In an interview with John Gizzi of Newsmax, Trumka laid out how his guys are mobilizing to take down Trump: “We’re doing town hall meetings, we’re doing more contact with the locals, we’re still doing phonebankings and things of that sort. We won’t do as much door-knocking, because of COVID. So we’ll do a number of social media, we’ll be texting, we’re encouraging people to vote early and vote by mail.”

Trumka wants people to vote early: “we’ll try to track them and try to convert them into being volunteer workers on Election Day. So we can keep as many voting sites open as possible.” Trumka says his guys are flocking to polling places “because it’s obvious what Donald Trump’s strategy is. It’s to tamp down the voting.”

Trumka insists that Pennsylvania, Michigan, and Wisconsin will give their electoral votes to Biden.
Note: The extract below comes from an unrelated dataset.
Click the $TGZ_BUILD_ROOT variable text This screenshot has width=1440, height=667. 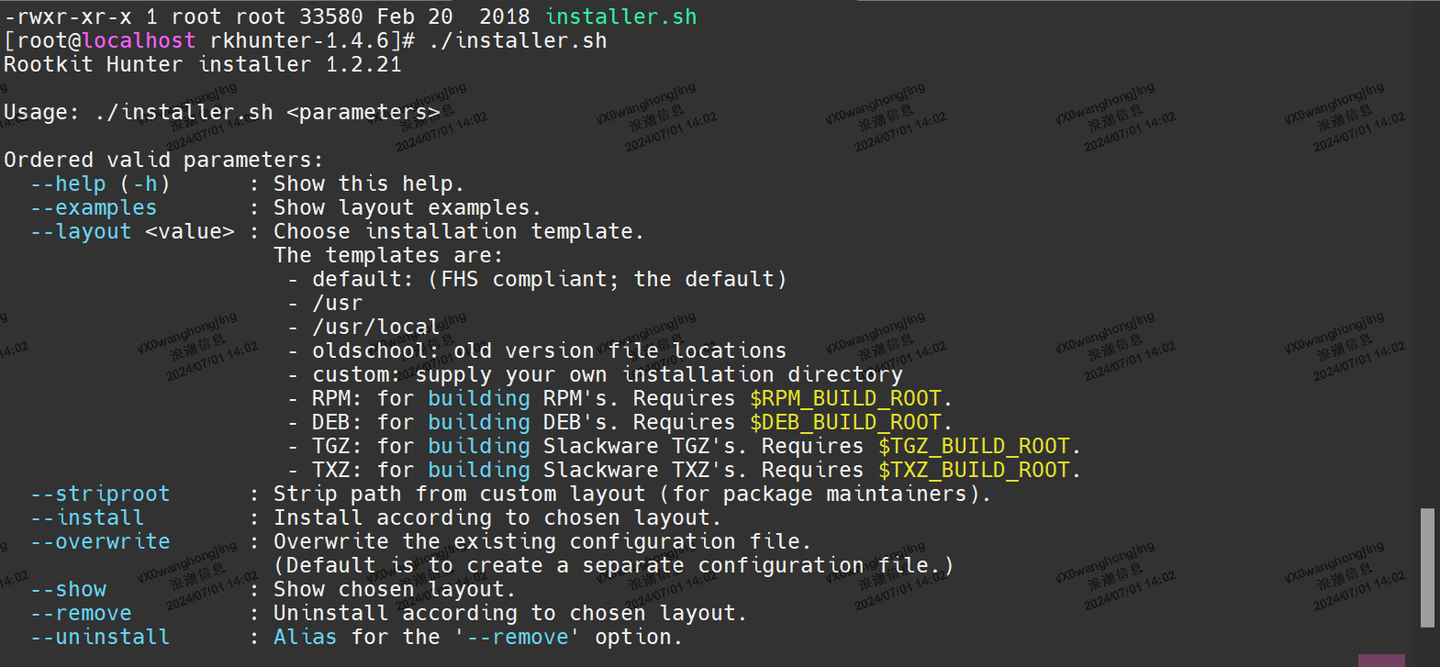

He says that his members, which in 2016 swung all three states to Trump, will swing them to Biden–Harris in 2020.

And then Biden–Harris could stroll into the White House and crack down on fracking — eh, Mr. Trumka? Boy, that would be great for manufacturing jobs!

“There’s no question, I’m in favor of banning fracking,” said Kamala Harris to wild applause from liberals in a CNN presidential townhall on climate change, favoring a shutdown of an industry providing countless thousands of jobs to Pennsylvania and millions nationwide.

What matters foremost to union leaders, however, is whether you have a D or an R next to your name.

Richard Trumka is a classic example of union leaders’ loyalty to Democrats. A friend of mine observed him at the State of the Union address several years ago during the Obama administration: “I saw Trumka wandering around, poking into different sections of the gallery, taking tabs on who was there…. Security is amazingly tight at SOTU, yet he was allowed to wander around.”

He’s a VIP among Democrats — a member of the family. That’s an image of just how much union leaders remain in the graces of the Democratic Party, and vice versa. Just as they set Pittsburgh landmarks aglow for Biden–Harris, their hearts remain aglow for whomever the Democrats nominate. If ever there was a year where that’s unmistakably clear, it’s 2020. The unions like to claim that Republicans don’t do anything for them. Well, now a Republican president has done big things for them, and they campaign for his opponent. Maybe Republicans should remember the ingratitude. Trump continues to fight for them anyway.

Donald Trump is one Republican president whom unions should go to bat for; instead, union-bosses remain bat-crazy for Democrats.